I believe that Alexander was prone to paranoia, perhaps to a greater degree that your run-of-the-mill autocrat (somewhere less than Pol Pot and Stalin, and probably Nixon, but greater than Napoleon, Ghengis Khan, and his father Philip), but I also believe that he was no fool. In this light, I am not convinced that he had a grand plan to eliminate any of his many talented followers simply because they were talented, and there are plenty of instances in which he gave second and third chances. Nevertheless, when presented with evidence of treason or a threat to his life, Alexander was more apt to believe it because of his paranoia. Alexander was also notoriously rash/audacious, so, when presented with a threat or a problem, his wont was to deal with it immediately and directly (see: Mallian Fortress, Philotas, Attalus, Gaugamela, etc). Even those people who believe Philip greater than Alexander and those people who believe Alexander to be dangerously unstable do not deny that he was an incredibly talented individual. We also have only a few accounts of Alexander becoming uncontrollably angry, with many more claiming that he had a temper, but was remarkable in part for his control over it. Coming full circle, whether you believe in the calm, rational instances, or the ones wherein Alexander does his best Hulk impressions, or a little of both, relates directly back to what type of individual you believe Alexander was.

My take is that a degree of paranoia is possible in even the most calm and rational people, something that would only be exacerbated in a position of power, with a mother like Olympias, a father like Philip, and an adult life entirely consumed by war, drinking, and sex–particularly when the latter two are sometimes punctuated by people trying to kill you.

There is also a tendency to make Alexander out to be younger than he was. He was about twenty years old when he took the throne. Young, yes, but still a grown man, and old enough that he would likely have been beyond Ephebe status at Athens. He also would have needed to have aristocratic support to be king whether he was twenty or forty. It might have been easier to directly appeal to the soldiers were he older, but aristocrats played a key role in supporting the king, and other than the instances such as this one where someone raised a rebellion (in this case Attalus, who was doing so on behalf of his niece and her child), the aristocracy necessarily chose sides. In this case the choice was the talented young man who had first taken the regency upon himself at sixteen, his mentally deficient half brother, or an unborn child, and I suspect that Alexander’s inheritance was not actually threatened as much as some people believe, particularly if he rallied his supporters quickly. This depended as much or more on Alexander than it did on the aristocrats who (supposedly) were the main reason for his accession.
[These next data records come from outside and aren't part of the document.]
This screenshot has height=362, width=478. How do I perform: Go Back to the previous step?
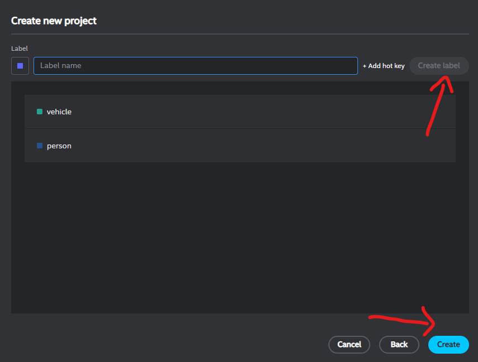coord(399,345)
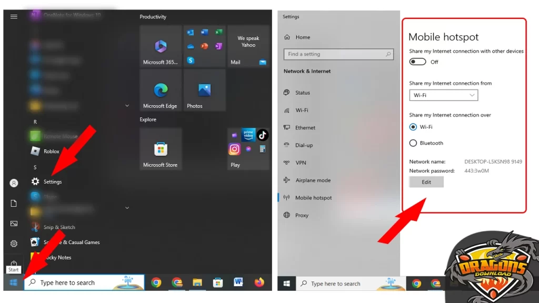The width and height of the screenshot is (539, 303).
Task: Click the Firefox icon in the taskbar
Action: 259,282
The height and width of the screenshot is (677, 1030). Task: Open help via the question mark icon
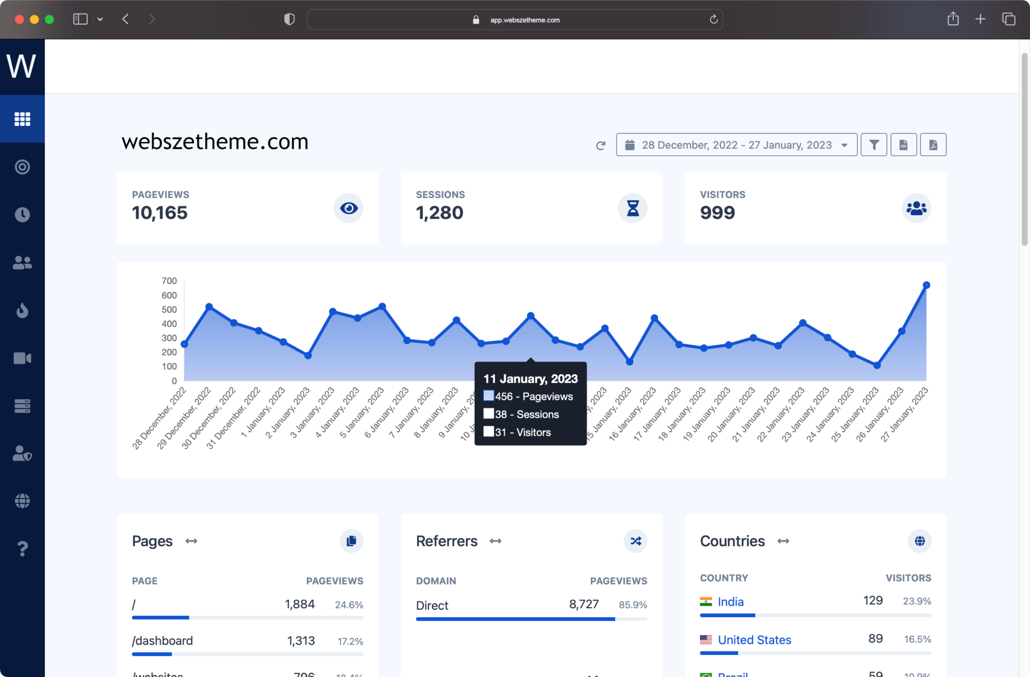tap(23, 548)
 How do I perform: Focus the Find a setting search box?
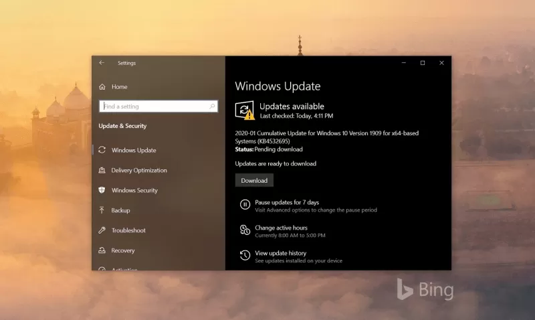[154, 106]
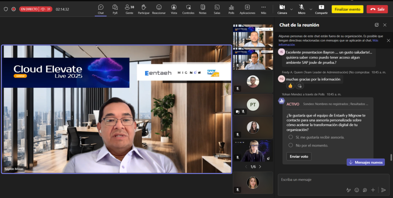The image size is (393, 198).
Task: Open the Más options menu
Action: [x=263, y=9]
Basically aristocratic support was a fundamental part of the Macedonian kingship, but he did not really have rival claimants.

I also suspect that there is more at work in terms of geopolitics, human realities, and ideologies that caused the conflicts between Alexander and the aristocracy. The first “conflict” was Alexander’s having a legitimate threat (the uncle of his father’s last wife) executed, but he was attempting to foment rebellion against Alexander. There were certain minor incidents at points during the next six years, but it was not until 330 that there was another major incident (at which point Justin claims that Alexander began acting as though he was an enemy toward his followers). It was then that he had Philotas put on trial, and then had Parmenion, Philotas’ father, executed. I believe that the former was the victim of a coup in the Macedonian court, but prompted by the lower ranked aristocrats who coveted his position. Parmenion was executed because Philotas was found guilty of treason, which also extended to family members under Macedonian law. Thus, Alexander was not to blame for this action. Other people suffered from the fallout, but it was all related to the perceived treason of Philotas–which was cunningly linked to an actual plot to kill Alexander.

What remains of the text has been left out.